А потом случилось то, чего больше всего опасалась Нателла, и она, узнав об этом, прокляла тот день, когда уговорила его сменить работу: ведь если бы он остался танкистом, может быть, и не запил бы — и не стал бы чужим. Она приняла решение о разводе. Изменник молил о пощаде, уверял, что все произошло случайно, — она же была непреклонна. От отчаяния Юрий напился какой-то дряни и попал в реанимацию. Когда Нателла увидела его гуляющим в шлепанцах и пижаме вокруг клумбы, сердце ее дрогнуло…

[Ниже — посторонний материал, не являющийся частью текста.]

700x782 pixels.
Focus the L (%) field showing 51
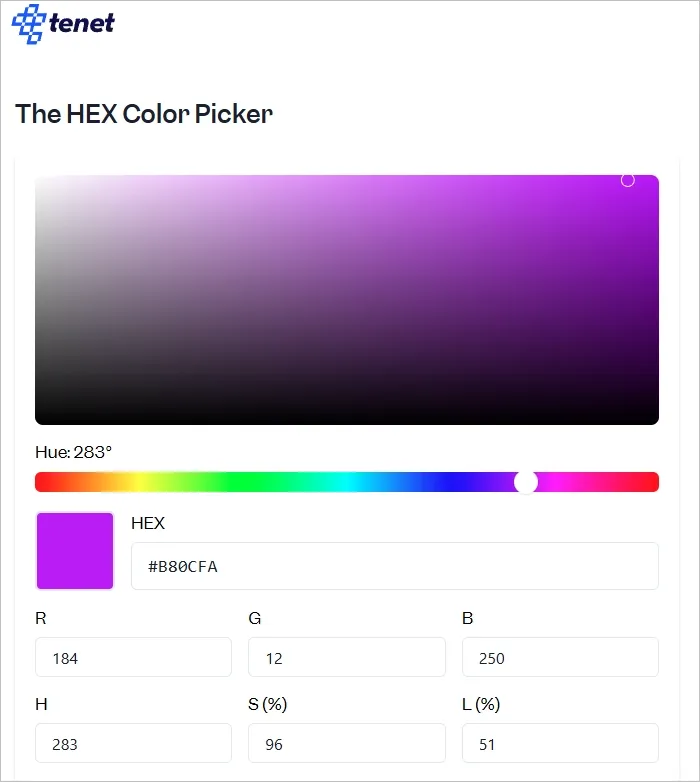[560, 744]
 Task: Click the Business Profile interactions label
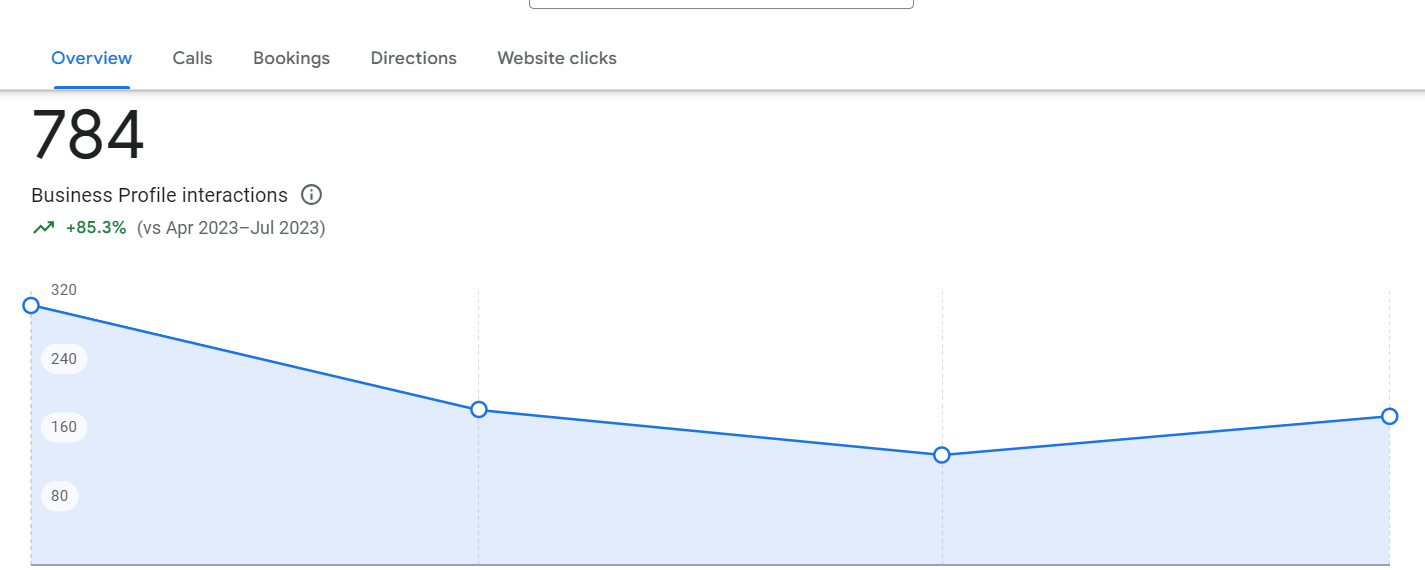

Выйдя из больницы, Юрий некоторое время держался: организовал дома нечто вроде чайного клуба и занимал друзей рассказами о том, как он едва не умер по дороге в больницу, и о сеансах гипноза, которым его там подвергали. Начинались эти сеансы с того, что алкоголиков раскладывали по койкам, после чего из динамиков под потолком раздавались звуки пятой симфонии Бетховена, заставлявшие публику вздрогнуть и на миг оцепенеть. В это время в палату входил гипнотизер и объяснял, что, как только он досчитает до десяти, все уснут, но будут слышать его голос. При этом часть слушателей уже храпела. Досчитав до десяти, гипнотизер начинал размеренно вещать. Страшным голосом он сообщал, что водка — это яд, затем призывал пациентов вспомнить, кем они были раньше, и осознать, кем они стали теперь. Тем временем Бетховена в динамиках сменяла финальная сцена из «Лебединого озера». Юрий таращил глаза в потолок и вспоминал, как под эти звуки в фильме «Кавказская пленница» товарищ Саахов получал в зад заряд соли. В конце сеанса гипнотизер заверял спящих, что после того, как он досчитает до десяти, они проснутся и навсегда забудут о желании выпить. На счет «десять» в палату входили санитары и начинали трясти всех за ноги.